(Stored data)
══════════
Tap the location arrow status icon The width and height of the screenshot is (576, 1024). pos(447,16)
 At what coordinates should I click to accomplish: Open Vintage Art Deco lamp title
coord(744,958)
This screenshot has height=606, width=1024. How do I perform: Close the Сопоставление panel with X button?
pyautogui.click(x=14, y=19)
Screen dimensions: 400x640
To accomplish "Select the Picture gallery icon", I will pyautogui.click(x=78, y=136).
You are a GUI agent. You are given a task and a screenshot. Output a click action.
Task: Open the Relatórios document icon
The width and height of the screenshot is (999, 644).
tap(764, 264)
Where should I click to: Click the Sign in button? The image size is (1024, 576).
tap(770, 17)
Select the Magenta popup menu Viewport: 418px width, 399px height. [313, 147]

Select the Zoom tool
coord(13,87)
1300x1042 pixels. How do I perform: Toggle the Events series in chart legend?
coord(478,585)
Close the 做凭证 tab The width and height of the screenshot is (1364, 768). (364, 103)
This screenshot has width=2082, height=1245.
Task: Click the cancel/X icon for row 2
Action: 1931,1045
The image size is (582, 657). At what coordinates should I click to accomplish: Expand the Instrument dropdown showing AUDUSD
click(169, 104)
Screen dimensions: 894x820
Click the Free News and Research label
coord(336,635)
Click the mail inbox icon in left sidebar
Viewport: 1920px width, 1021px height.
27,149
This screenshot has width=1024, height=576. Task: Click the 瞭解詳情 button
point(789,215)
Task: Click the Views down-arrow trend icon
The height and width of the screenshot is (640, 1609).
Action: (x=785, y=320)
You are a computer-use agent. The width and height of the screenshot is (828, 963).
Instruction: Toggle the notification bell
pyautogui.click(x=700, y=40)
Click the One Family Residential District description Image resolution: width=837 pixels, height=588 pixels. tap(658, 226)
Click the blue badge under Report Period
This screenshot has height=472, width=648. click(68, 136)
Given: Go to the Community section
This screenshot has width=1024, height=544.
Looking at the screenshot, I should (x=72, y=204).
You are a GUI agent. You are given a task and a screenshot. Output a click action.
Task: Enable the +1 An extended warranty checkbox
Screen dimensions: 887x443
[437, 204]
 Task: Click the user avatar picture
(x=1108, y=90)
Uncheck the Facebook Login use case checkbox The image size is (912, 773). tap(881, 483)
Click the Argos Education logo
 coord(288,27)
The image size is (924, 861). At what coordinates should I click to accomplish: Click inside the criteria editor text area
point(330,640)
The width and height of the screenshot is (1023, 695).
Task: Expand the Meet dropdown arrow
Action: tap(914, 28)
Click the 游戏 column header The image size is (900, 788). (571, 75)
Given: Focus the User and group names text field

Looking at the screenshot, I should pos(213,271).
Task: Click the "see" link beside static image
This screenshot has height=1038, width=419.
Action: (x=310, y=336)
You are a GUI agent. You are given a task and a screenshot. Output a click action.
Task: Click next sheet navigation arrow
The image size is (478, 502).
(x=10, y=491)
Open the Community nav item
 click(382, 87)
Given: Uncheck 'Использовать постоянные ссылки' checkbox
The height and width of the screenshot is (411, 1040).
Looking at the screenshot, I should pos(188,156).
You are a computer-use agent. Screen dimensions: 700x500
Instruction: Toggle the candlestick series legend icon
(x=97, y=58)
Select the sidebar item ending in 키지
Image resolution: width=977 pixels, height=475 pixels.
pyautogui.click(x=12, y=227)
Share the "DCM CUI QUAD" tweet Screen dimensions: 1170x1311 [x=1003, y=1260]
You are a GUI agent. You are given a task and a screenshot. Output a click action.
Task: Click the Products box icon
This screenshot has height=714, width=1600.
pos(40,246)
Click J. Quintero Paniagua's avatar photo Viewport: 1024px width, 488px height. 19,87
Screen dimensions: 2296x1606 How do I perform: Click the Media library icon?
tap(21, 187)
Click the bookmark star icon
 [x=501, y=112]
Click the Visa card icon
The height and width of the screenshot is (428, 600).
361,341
══════════
Activity: Repeat only the lines above, from the first line of the entries through the line that contains "Screen dimensions: 400x640", including both ends.

Answer space:
Tap the location arrow status icon The width and height of the screenshot is (576, 1024). pos(447,16)
 At what coordinates should I click to accomplish: Open Vintage Art Deco lamp title
coord(744,958)
This screenshot has height=606, width=1024. How do I perform: Close the Сопоставление panel with X button?
pyautogui.click(x=14, y=19)
Screen dimensions: 400x640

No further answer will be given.